### Objective
Extract every line of the data below that contains the string "screenshot". Matching is case-sensitive.

····················

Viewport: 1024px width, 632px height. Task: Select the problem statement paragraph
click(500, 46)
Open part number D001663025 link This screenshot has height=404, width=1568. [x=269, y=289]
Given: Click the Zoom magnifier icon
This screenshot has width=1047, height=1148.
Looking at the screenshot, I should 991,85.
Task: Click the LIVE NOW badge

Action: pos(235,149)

····················

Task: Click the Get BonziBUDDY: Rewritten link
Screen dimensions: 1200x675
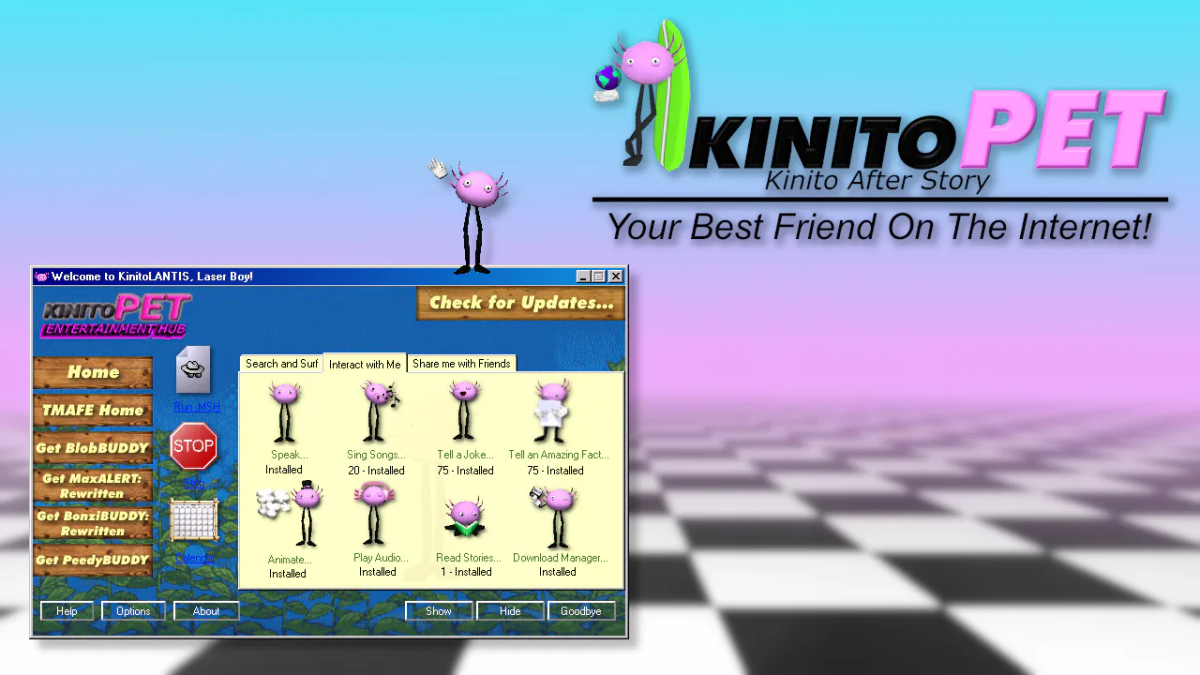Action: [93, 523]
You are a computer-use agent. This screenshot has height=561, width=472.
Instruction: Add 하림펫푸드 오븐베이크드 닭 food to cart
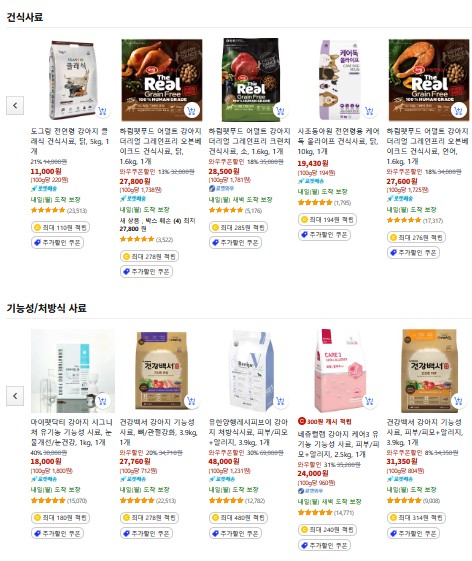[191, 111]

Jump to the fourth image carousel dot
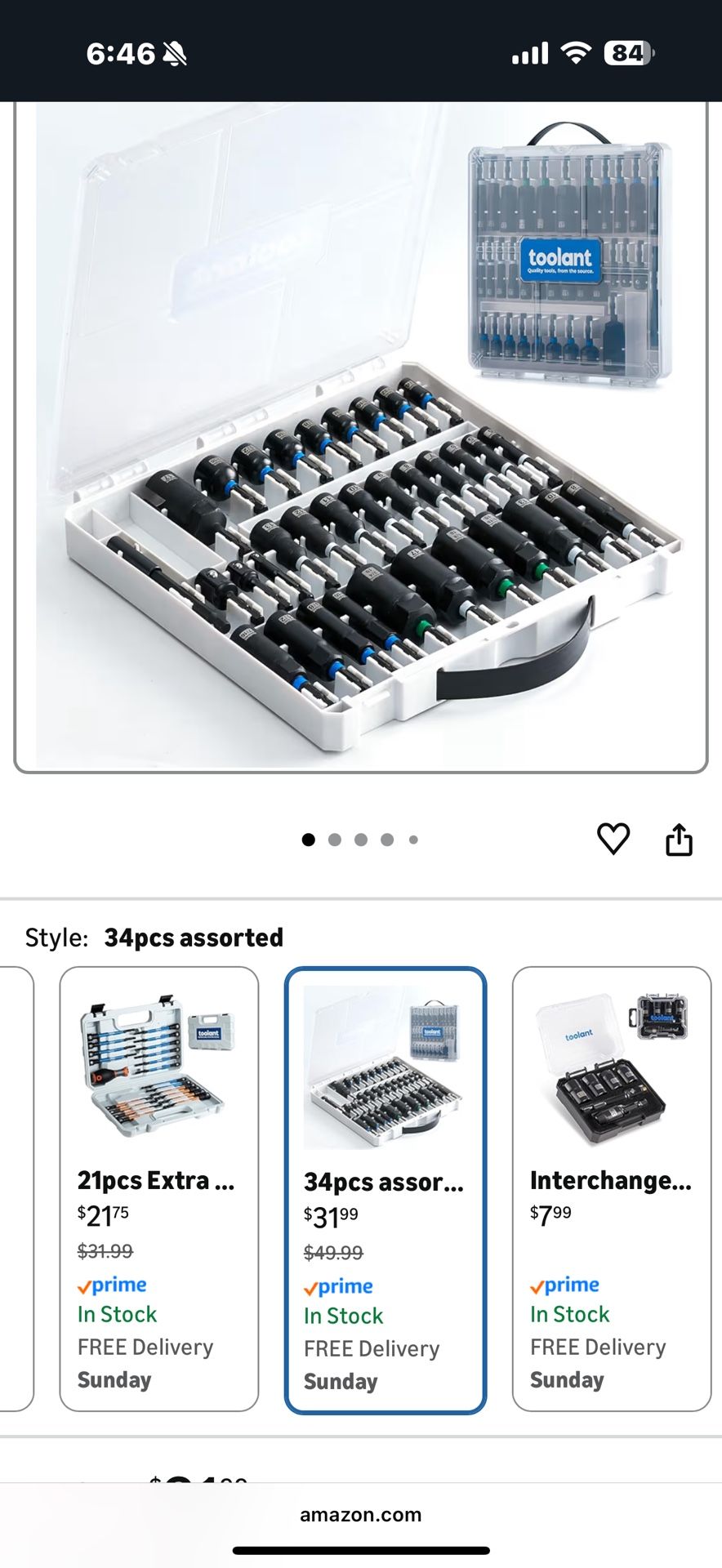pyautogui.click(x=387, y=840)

····················

### Full answer
Open part number D001663025 link This screenshot has height=404, width=1568. [x=269, y=289]
This screenshot has width=1047, height=1148.
Looking at the screenshot, I should 991,85.
You are a computer-use agent. This screenshot has height=561, width=472.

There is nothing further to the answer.